Mistero? Non so quale sia la giusta parola per descrivere la quarta puntata di The River. Quello che è certo, è che siamo a metà strada per il finale di stagione. O forse di serie? In America gli ascolti sono davvero pessimi. Come dargli torto. Ho creduto che potesse essere una rivelazione televisiva, ma in realtà credo di aver perso le speranze. Ho perso la curiosità di capire cosa ci sia di magico in quella foresta nella quale il dottor Emmett  si è eclissato. Lungo il tragitto la squadra di ricercatori trova Jonas Beckett, impiccato ad un albero. Il giovane lavorava come cameraman nella troupe di Emmett. Sembra quindi esserci uno spiraglio di luce per fare chiarezza a questo mistero. Proprio il noto esploratore e documentarista Cole abbandonò il giovane perchè gli era stato imposto di non filmare il funerale di un uomo appartenente ad una tribù. Jonas ha fatto di testa sua, stuzzicando la furia della Natura che aveva deciso di attaccare l’intera Magus. Bisognava scegliere: o la sopravvivenza dell’equipaggio o restituire il colpevole. Peggio per te, mio caro Jonas. Il giovane viene identificato da Jahel come “L’impiccato”. Qui scappa l’applauso agli autori per la fantasia. Ancora non ho capito realmente quale sia il ruolo della ragazzina, la quale sembra riuscire a disseminare solo angoscia. Fatto sta, conosce perfettamente quello che c’è là fuori, come l’arrivo dell’uomo nero. Dal cielo non “Piovono Polpette” come nel film d’animazione di Chris Miller, ma bensì uccelli morti.

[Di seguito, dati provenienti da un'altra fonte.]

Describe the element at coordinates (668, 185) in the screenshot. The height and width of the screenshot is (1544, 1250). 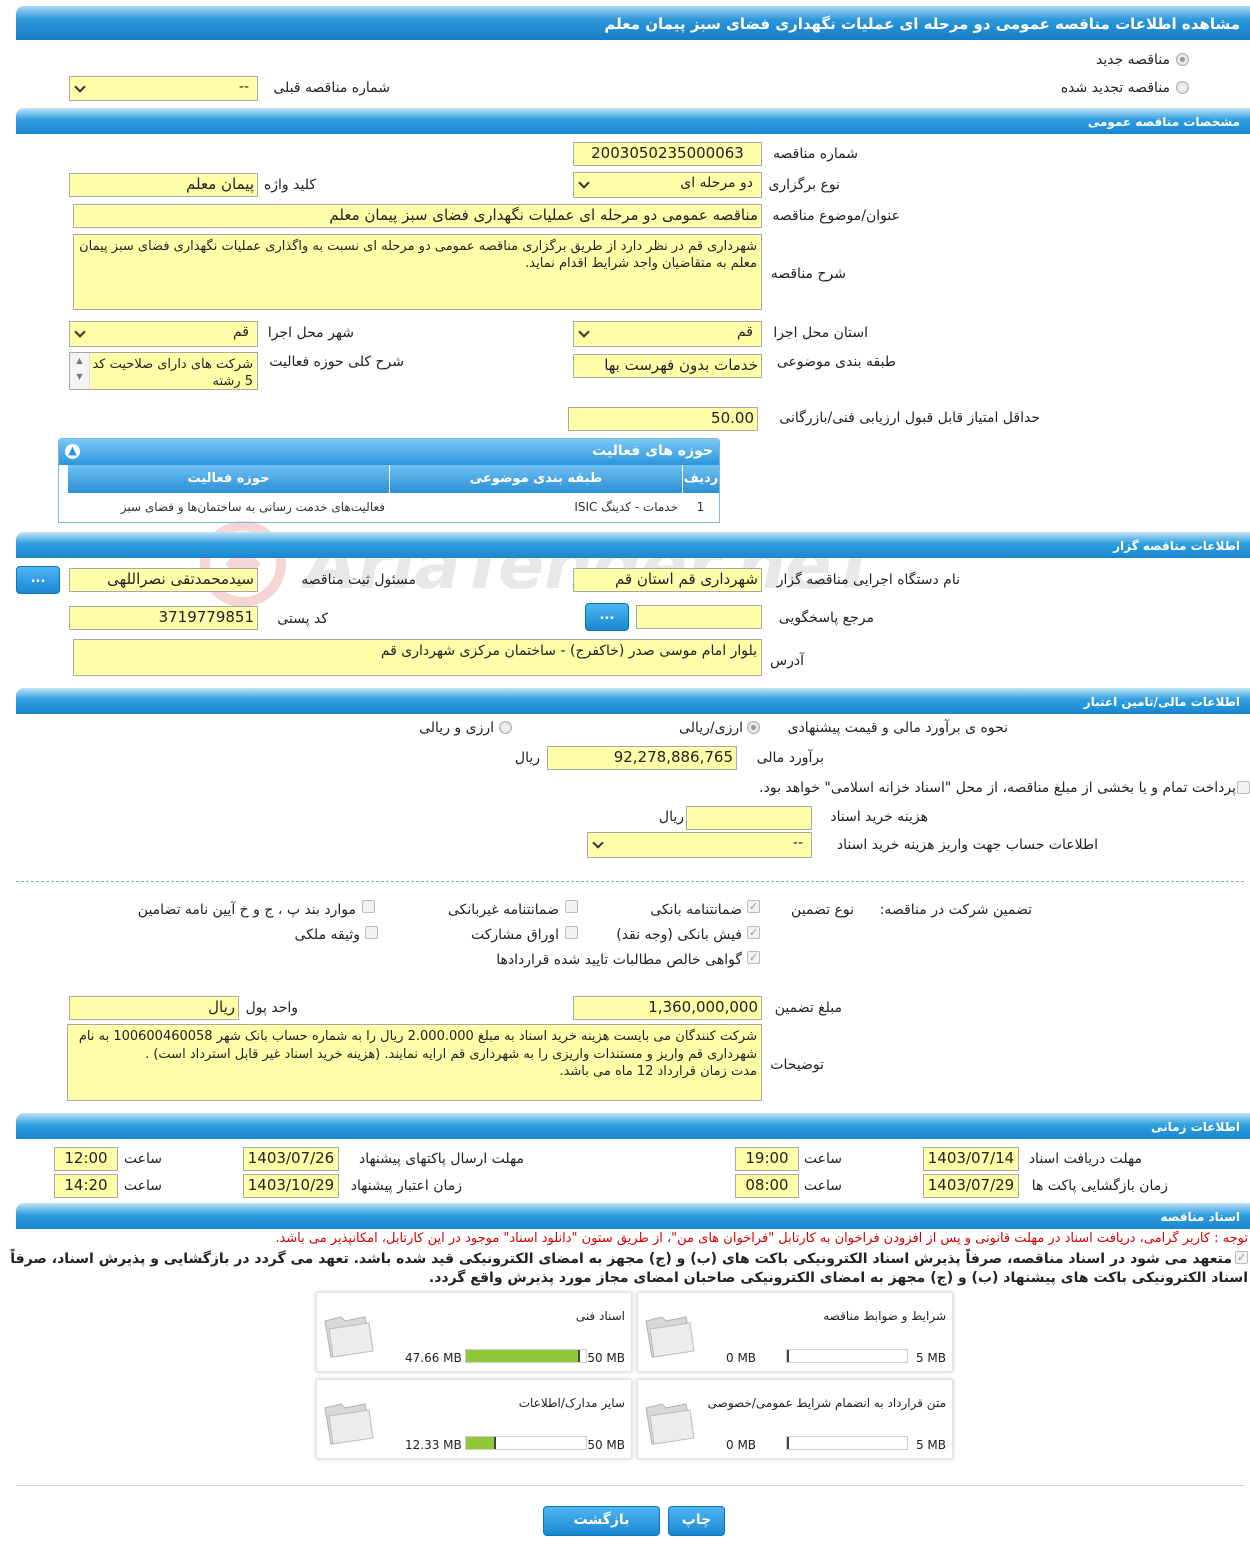
I see `holding-type-select: دو مرحله ای` at that location.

Una pioggia passeggera. Nessun ferito in questa puntata. Peccato. Jonas riesce a salvarsi, anche se Tess l’avrebbe sacrificato volentieri, pur di ritrovare il suo dolce maritino. Oren Peli ci ha offerto un’altra puntata banale. A cosa andremo incontro nel prossimo episodio? La rivolta delle scimmie? Chissà...speriamo in qualcosa di esaltante. Ho la vaga sensazione che The River, ideata come serie horror-paranormale, si stia trasformando in una commedia.